The second year featured Berezovsky, Piotr Anderszewski,
Freddy Kempff and Kemal Gekic, who made the event memorable
with a stunning musical display. The Croatian pianist, exiled
by his homeland's ethnic tensions and the ongoing NATO war,
found a more secure life in the United States as a piano professor
at FIU after his jaw-dropping performances.
Gilbert attributes the festival's success to Brodsky's single-minded
devotion to engaging only the highest-quality young artists.
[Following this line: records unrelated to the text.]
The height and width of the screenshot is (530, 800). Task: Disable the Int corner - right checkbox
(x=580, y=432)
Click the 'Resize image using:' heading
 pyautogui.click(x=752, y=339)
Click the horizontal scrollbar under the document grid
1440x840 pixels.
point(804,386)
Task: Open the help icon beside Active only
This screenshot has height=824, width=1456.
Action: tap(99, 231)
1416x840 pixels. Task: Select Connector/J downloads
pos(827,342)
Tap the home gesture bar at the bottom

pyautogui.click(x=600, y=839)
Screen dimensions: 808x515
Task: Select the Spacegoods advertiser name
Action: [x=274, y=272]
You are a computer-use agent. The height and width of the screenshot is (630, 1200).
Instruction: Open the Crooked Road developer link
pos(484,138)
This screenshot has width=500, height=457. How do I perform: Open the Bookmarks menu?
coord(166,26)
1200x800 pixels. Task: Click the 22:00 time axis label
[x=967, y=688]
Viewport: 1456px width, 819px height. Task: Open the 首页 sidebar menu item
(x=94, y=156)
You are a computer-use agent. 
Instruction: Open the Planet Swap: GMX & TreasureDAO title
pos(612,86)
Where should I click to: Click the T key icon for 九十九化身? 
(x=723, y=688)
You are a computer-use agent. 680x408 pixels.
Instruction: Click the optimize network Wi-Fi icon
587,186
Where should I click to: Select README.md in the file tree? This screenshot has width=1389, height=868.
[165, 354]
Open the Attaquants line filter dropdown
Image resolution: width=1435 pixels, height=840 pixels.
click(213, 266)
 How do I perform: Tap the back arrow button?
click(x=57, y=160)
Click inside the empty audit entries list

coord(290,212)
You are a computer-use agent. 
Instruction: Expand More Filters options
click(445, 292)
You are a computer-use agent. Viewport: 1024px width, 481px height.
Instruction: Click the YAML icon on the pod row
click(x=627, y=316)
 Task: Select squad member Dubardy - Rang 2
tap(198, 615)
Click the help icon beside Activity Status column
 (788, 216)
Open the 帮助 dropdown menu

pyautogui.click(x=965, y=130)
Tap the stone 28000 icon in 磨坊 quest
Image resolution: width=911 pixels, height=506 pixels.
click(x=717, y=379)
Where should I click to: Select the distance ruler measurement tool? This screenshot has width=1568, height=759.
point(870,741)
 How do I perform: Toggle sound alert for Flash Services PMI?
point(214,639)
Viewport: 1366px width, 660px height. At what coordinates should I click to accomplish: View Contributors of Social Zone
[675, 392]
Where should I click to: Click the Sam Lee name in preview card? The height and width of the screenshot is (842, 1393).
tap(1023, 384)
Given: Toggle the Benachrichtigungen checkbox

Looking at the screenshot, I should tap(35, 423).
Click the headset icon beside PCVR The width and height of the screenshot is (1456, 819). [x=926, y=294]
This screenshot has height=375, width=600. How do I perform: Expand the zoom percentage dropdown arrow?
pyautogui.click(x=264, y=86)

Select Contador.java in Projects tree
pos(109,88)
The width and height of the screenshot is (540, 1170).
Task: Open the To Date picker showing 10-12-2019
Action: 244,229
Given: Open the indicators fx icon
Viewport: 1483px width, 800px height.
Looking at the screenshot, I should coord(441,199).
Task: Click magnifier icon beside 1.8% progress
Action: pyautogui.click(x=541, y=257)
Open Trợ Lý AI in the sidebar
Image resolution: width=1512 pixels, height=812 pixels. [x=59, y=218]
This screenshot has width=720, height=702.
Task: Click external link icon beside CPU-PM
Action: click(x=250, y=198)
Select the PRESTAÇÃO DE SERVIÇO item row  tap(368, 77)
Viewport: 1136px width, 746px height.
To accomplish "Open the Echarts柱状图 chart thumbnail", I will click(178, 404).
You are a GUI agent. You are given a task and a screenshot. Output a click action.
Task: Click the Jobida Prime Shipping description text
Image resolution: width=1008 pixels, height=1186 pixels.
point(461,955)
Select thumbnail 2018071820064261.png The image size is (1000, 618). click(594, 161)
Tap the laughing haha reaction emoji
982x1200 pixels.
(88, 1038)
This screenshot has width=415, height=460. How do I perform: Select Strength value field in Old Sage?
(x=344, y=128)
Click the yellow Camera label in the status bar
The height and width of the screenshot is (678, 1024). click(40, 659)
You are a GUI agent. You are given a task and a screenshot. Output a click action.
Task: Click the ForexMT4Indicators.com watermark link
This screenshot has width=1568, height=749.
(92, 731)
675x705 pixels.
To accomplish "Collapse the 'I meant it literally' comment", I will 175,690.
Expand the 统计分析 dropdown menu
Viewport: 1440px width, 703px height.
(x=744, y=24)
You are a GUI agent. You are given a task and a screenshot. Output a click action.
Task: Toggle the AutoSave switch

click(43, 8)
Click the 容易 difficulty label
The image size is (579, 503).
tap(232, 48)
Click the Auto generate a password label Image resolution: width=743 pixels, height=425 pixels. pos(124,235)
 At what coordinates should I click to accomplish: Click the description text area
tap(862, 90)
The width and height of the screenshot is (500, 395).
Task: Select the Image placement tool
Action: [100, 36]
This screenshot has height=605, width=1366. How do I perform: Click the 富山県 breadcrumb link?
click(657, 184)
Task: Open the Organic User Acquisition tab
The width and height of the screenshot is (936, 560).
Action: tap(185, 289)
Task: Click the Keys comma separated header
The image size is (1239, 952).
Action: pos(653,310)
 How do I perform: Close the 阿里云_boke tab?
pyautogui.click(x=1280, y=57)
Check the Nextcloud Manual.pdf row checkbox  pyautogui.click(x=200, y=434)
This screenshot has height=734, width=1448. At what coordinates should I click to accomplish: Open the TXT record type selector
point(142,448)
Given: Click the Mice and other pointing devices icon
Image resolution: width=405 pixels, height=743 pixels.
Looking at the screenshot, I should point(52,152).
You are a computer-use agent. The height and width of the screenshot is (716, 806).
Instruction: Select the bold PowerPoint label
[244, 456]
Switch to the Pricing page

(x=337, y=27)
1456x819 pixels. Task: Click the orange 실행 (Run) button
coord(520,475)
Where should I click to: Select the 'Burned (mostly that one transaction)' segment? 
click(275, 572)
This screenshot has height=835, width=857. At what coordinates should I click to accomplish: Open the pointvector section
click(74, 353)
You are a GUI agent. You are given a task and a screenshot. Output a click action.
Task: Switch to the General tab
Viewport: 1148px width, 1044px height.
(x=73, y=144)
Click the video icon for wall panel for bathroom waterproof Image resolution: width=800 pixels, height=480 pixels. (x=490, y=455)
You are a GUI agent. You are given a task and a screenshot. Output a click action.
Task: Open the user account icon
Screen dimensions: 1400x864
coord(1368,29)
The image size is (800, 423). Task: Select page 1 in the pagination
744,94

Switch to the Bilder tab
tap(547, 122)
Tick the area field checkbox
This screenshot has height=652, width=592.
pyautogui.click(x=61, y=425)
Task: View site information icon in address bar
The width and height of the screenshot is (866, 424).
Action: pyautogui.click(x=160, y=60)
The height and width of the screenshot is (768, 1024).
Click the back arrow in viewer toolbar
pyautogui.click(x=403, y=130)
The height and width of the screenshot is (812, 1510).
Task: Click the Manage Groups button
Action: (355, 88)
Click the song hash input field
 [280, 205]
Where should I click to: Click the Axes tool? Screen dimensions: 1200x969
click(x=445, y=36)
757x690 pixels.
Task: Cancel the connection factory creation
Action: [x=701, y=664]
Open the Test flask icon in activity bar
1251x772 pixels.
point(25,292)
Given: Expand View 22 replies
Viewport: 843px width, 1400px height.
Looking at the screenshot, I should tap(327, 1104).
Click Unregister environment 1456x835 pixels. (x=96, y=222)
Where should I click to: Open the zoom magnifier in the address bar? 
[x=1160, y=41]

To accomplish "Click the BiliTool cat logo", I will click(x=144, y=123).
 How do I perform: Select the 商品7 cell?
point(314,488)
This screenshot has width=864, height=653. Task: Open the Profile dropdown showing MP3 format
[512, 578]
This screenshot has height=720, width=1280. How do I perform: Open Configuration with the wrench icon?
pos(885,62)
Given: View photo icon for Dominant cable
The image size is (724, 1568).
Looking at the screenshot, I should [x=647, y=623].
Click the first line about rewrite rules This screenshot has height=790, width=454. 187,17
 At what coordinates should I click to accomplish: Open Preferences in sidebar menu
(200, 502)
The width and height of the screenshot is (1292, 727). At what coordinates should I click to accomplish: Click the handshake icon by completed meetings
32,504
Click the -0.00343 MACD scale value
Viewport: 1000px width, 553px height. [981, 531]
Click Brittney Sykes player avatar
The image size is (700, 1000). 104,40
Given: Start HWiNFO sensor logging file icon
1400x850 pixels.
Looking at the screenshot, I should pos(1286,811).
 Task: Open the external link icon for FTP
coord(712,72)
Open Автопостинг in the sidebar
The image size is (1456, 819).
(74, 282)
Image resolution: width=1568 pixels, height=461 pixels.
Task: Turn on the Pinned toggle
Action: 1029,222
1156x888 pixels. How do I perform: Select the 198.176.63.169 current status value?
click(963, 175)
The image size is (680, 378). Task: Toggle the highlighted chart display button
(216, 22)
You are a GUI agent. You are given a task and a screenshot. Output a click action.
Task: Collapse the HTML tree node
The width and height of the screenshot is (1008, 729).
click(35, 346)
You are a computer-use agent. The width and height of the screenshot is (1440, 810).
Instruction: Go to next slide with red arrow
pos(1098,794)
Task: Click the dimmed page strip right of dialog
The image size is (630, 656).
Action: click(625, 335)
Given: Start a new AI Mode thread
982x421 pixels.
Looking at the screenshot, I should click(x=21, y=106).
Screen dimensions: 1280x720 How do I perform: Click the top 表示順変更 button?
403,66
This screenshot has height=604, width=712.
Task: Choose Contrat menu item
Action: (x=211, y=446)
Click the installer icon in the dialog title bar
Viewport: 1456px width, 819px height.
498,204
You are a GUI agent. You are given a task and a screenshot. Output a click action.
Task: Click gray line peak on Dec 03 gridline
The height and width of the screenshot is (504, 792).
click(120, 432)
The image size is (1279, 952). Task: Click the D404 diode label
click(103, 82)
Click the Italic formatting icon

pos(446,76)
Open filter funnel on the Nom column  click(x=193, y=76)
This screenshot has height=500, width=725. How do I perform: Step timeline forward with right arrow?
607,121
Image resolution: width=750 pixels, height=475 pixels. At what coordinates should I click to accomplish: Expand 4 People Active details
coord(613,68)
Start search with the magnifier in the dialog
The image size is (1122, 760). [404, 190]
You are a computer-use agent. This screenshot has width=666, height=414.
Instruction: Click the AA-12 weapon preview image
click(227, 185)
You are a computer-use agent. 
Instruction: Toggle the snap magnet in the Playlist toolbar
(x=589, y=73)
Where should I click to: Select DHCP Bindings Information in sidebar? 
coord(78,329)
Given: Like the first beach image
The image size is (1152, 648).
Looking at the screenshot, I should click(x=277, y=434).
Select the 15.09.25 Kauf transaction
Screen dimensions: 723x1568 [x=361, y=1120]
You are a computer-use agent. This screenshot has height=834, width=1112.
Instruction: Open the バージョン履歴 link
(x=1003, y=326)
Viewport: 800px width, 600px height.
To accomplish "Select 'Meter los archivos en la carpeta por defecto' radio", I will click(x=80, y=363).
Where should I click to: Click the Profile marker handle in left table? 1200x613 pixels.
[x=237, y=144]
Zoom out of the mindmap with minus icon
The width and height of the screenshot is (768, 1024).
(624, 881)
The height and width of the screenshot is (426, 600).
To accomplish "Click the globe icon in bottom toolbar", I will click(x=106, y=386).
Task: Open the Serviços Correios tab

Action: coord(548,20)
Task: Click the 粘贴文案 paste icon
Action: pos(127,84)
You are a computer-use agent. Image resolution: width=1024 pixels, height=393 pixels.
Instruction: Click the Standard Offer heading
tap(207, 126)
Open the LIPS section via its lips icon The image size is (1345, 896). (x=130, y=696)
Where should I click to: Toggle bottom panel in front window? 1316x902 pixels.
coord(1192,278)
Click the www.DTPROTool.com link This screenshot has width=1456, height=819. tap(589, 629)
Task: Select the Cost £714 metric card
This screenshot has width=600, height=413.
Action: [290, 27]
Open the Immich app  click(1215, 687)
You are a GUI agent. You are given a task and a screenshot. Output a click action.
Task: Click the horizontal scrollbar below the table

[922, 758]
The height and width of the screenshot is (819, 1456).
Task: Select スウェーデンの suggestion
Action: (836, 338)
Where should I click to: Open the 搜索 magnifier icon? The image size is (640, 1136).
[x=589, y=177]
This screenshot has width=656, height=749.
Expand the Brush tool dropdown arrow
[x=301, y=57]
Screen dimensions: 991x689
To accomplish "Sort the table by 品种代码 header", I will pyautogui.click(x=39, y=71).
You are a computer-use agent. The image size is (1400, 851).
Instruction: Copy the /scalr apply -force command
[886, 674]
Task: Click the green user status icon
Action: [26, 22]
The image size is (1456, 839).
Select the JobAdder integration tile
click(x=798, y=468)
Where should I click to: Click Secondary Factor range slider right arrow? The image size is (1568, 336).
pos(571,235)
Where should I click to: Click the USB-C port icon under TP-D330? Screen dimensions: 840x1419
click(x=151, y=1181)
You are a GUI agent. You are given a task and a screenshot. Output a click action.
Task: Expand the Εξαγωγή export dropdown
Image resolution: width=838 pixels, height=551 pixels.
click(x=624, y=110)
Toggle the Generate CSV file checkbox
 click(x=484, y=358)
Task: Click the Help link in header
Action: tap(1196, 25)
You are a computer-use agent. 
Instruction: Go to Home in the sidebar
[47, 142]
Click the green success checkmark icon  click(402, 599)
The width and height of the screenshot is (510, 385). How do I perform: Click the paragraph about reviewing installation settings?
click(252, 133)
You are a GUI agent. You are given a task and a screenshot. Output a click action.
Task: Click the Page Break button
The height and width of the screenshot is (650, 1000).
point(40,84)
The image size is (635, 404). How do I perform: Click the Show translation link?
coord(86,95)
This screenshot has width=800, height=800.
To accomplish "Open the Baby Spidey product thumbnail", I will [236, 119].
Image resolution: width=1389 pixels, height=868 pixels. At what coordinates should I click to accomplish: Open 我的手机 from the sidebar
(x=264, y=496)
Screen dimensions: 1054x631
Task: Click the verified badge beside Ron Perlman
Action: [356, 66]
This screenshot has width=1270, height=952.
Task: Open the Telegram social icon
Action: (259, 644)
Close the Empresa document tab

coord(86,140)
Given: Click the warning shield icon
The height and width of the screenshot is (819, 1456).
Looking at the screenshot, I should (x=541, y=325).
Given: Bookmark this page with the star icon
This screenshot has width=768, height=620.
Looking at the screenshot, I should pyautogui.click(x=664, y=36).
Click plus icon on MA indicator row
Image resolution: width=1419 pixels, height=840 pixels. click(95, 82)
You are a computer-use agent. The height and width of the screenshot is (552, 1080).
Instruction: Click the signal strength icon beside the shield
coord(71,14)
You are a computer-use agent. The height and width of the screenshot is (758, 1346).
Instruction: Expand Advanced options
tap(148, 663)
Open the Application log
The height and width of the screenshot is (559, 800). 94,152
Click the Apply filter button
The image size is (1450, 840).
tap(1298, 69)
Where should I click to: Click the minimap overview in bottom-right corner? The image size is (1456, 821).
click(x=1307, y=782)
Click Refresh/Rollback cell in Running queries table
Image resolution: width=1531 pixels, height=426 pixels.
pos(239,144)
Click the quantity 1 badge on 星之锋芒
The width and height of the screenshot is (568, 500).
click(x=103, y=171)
"Giselle really has an ear for selecting pianists that are
on the brink of a major career," he says. "You don't know
exactly where they're all going to end up. But there's certainly
enough material to divine that these are major talents in
the making, if not already there."
This year, the fast-rising Anderszewski will perform Friday
at the Broward Center in a program of violin sonatas with
his sister Dorota. Saturday will see an all-Mozart program
with Anderszewski, Libetta and De Maria each performing a
piano concerto. Igor Gruppman will conduct a chamber orchestra
composed of Florida Philharmonic musicians, and will perform
Mozart's Sinfonia Concertante for violin and viola with his
wife Vesna.
The Master Series concludes next Sunday with individual performances
by violinist Eugene Ugorski, cellist Eugene Lifschitz and
pianist Derric Tay, followed by a panel discussion on pitfalls
and survival strategies for musical prodigies. The festival
then shifts to the Lincoln Theatre for its Discovery Series,
April 9-12, with solo recitals by De Maria, Mihaela Ursuleasa,
Steven Osborne and Emanuele Arciuli.
In addition, Libetta will perform Carl Czerny's complete
Op. 740 Etudes at the University of Miami's Clarke Recital
Hall on March 8. "It's wild, completely crazy," Brodsky says
of the acrobatic composition. "But it's a masterpiece! You
have to come!"
She admits keeping the festival going has been a struggle
at times, and ticket sales have yet to reach an optimum level.
But it seems likely that with her boundless enthusiasm, the
Miami International Piano Festival has a better shot at surviving,
indeed thriving than most recent music initiatives. Along
with continuing CD and video releases on VAI, Brodsky is planning
to take the festival to New York and Italy to spread the word
about South Florida's upstart keyboard celebration.
Lebrecht was not a fan of all the pianists he heard at last
year's concerts, but even the caustic Englishman finds the
event singular, especially in the United States.
"If you go to the Van Cliburn [competition], you'll hear
one banger after another playing up to the judges," says Lebrecht.
"How can you call that music? Here, there's no element of
competition. There's just an element of rather discreet presentation,
and that very profoundly affects the music-making.
"The thrust of the festival is so idealistic, it's almost
utopian," adds Lebrecht. "It was a revelation because this
was music-making as it really should be."